The briefing was held at Lockheed’s F-35 production facilities in Fort Worth, Texas, as part of a ceremony celebrating the rollout of the 100th joint strike fighter. Travel and accommodations were paid for by the company.

 

In the most recently negotiated batch of aircraft, low-rate initial production lot 7 (LRIP-7), an engine-less F-35A came in around $98 million. If Lockheed can meet this cost goal, it would make the fifth-generation fighter competitively priced with fourth-generation aircraft such as the F-16 and F/A-18, a major boost for a program that has been criticized for being cost-prohibitive.

 

Costs for the jump-jet F-35B and aircraft carrier F-35C variants are less clear, due in part to the small number produced so far. The F-35A is by far the most popular model and has higher quantities, giving company officials a clearer sense of per-unit costs.

 

Achieving those cost reductions will require an increase in quantities, and while Martin expects orders to increase, she emphasized that quantity is quickly becoming the key price driver for the program.

 

“Quantity matters. Quantity absolutely matters right now on this program,” Martin said. “The [production] learning curve is still important, and it’s still enabling us to get work content off the line that’s not as efficient as it could be, but you start to learn that stuff. The silly stuff you learn fast and, as you go forward, you start to really refine how you produce the aircraft.

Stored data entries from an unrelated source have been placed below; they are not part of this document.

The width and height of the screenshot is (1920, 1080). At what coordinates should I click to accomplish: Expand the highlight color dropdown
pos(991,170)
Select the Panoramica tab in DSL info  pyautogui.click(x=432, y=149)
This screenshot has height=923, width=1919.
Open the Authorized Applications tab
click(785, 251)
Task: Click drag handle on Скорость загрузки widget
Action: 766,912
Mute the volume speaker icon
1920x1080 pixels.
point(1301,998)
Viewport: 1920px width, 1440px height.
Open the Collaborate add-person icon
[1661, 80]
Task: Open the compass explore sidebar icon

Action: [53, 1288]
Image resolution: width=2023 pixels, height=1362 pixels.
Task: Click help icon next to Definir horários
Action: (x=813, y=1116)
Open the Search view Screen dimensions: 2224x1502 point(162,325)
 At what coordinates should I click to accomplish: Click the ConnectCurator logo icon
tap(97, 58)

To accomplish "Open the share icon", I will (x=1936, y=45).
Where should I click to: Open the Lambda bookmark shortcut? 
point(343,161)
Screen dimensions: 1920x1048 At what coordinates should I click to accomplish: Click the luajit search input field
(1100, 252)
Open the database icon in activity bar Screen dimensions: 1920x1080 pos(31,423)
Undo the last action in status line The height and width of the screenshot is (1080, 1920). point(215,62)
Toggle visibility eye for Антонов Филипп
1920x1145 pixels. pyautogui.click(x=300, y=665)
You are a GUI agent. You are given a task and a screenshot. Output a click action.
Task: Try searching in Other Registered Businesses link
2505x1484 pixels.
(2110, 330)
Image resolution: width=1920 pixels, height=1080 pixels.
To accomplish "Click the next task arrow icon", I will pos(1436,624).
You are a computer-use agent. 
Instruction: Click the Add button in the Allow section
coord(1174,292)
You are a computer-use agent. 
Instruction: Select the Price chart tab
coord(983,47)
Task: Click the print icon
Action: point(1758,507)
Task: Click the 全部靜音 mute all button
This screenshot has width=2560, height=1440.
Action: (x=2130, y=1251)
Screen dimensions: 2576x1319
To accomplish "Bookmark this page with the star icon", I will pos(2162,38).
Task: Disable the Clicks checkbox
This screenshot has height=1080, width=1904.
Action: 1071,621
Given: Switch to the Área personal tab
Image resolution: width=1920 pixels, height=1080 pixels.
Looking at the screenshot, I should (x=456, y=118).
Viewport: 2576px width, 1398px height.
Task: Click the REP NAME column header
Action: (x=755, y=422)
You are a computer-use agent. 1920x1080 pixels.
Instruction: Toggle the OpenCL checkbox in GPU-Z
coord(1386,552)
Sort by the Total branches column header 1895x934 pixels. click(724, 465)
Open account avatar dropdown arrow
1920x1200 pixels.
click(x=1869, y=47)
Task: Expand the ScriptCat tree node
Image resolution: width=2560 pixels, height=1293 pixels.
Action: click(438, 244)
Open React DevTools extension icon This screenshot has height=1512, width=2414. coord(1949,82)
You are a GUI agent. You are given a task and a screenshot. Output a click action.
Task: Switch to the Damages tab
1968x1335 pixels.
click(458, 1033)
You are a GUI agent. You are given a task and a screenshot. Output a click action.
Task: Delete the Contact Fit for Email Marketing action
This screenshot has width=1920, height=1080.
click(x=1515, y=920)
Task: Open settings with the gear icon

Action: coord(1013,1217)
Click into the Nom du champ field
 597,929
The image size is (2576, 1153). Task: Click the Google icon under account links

Then the big driver to bring cost out is quantity.

 

“We’re at the point where we need both of them, and soon, quantity will be the biggest driver for us,” Martin continued. “If you buy more, they will be cheaper. There just is no doubt.

 

“We have been flat for four years, around 30 [to] 36 aircraft. If it doesn’t increase, it will dampen out our ability to get costs out.”

 

Whether there is an increase in the number of planes ordered for LRIP-8 will depend on the US budget situation. That lot is being negotiated with the Pentagon, and Martin said her company submitted pricing options for “variable quantities” of planes to give the Defense Department flexibility based on the budget situation.

 

Rising quantities and lowering costs don’t just benefit DoD and its partner nations. As Lockheed gets costs under control, Martin said the company hopes profit margins will increase.

 

“You would expect, for any aircraft program, you know how to do it better [as time goes on] and you’re hoping you’re able to do that in a predictable way, both for the government and for your own profit margins,” Martin said. “The program at the beginning was very challenged, so our margins have not been what you would want them to be going forward.

 

“My job is to ensure I know what it costs to build the aircraft, that what it costs to build an aircraft is reasonable and attractive to our customers, and that I can get a reasonable profit on top of that. And as I get that equation put together, I think the margins will come up.”

 

Looking forward to 2014, Martin expects to see increased international orders for the plane, including the rollout of the first F-35 from Italy’s final assembly and check-out (FACO) facility toward the end of 2014.

 

There are no plans to open FACOs outside of the two planned locations in Italy and Japan, according to Martin, who added that the Japanese FACO should be completed on schedule. She confirmed that a FACO component is not part of the F-35 deal being negotiated between the US and South Korea.